Hello
I have a set of data (see sample below). I want to parse the data so that there are 6 columns. the 5th and 6th column are either a number or whitespace depending on the position of digit in the string.
1000 All Goodwill ASSETS 20500000
1050 All Amortisation Goodwill ASSETS 20500000
I have the following expression, however I can't seem to add a capturing group in the 5th group to capture either the digit or additional white space, and then the 6th group capturing the digit or nothing.
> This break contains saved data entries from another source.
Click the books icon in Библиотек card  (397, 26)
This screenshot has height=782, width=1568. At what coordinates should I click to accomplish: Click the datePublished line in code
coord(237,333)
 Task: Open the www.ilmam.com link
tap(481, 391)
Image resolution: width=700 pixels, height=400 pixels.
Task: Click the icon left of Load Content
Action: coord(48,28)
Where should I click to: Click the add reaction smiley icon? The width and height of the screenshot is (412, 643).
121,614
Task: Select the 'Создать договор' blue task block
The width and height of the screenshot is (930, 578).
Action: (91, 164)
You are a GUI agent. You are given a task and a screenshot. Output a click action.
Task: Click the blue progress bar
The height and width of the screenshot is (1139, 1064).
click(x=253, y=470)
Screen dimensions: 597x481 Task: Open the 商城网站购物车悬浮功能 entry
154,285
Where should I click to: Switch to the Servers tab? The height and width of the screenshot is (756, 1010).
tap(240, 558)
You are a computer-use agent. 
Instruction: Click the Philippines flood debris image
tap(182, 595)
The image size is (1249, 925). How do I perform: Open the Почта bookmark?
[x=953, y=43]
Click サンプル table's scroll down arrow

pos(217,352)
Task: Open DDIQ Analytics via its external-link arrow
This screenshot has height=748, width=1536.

(\d{4,6})\s*(All)\s(.*)(ASSETS|LIABILITY|OWNERS EQ|INCOME|EXPENSE|BROKER)\s*(\d*)
Any help would be much appreciated
Thanks
Solved! Go to Solution.
i think this is not what he is looking for
as much i understood he is looking for this
Hi - thanks for your response
As mentioned I need to parse the data and not use text to columns. The data above is only example and I can't use a space as a delimiter.
The parsing works because everything in between "All" and "(ASSETS|LIABILITY|OWNERS EQ|INCOME|EXPENSE|BROKER)" is the column description and must be all in one column.
The result should be as follows (either Field 5 or Field 6 being a digit or Null (or empty / or otherwise))
Hi @FECL3
Here you go, try this Regex:
(\d{4,6})\s*(All)\s(.*)(ASSETS|LIABILITY|OWNERS EQ|INCOME|EXPENSE|BROKER)\s(\d*|\s*)(\s+\d*|\s*)
I've stuck a Data Cleansing tool on to remove the duplicate whitespace and you get this:
Thanks @DavidSkaife - very useful however I fear I have oversimplified the data. When I add this to my workflow it doesn't work because there is more than one space character (\s) between the 5th and 6th capturing group.
The data actually looks like this and as you can see there is multiple white space characters between "Assets" and the value. However the number of whitespace characters differ (this number also differs across the rest of my data set so can't define a value) depending on whether I want it in the 5th or 6th capturing group.
To hopefully add some more context I have added a snip from Regex101. The yellow highlighted section should come through as the 5th capturing group, whilst the proceeding number should be in the 6th capturing group.
can you share 5 line of un simplified data , so we can try new logic for same
Hi @FECL3
Ok try this:
(\d{4,6})\s*(All)\s(.*)(ASSETS|LIABILITY|OWNERS EQ|INCOME|EXPENSE|BROKER)\s(\d*|\s+)\s(\s+\d*|\s*)
However i suspect that if there is no structure as to the number of whitespace after ASSETS it's going to be tricky to find a Regex that works in one go.
For the 5th group, will it always be 8 characters/8 whitespace?
How do you know if the final value is in the 5th or 6th based on the structure?
As @Raj said sharing a subset of your data may be helpful for us to troubleshoot for you
Thank you for the suggestions. Please see example data below in the attached workflow.
Please note I have changed the regex to as the numbers have commas and full stops in.
(\d{4,6})\s*(All)\s(.*)(ASSETS|LIABILITY|OWNERSEQ|INCOME|EXPENSE|BROKER)\s*(\d{1,3},\d{1,3}.\d{2}|\d{1,3}.\d{2}|\d{1,3},\d{1,3},\d{1,3}.\d{2})
The 5th group will have a range of 3 to 11 characters in.
I know the final value is in the 6th structure because it sits within a different column in the source data.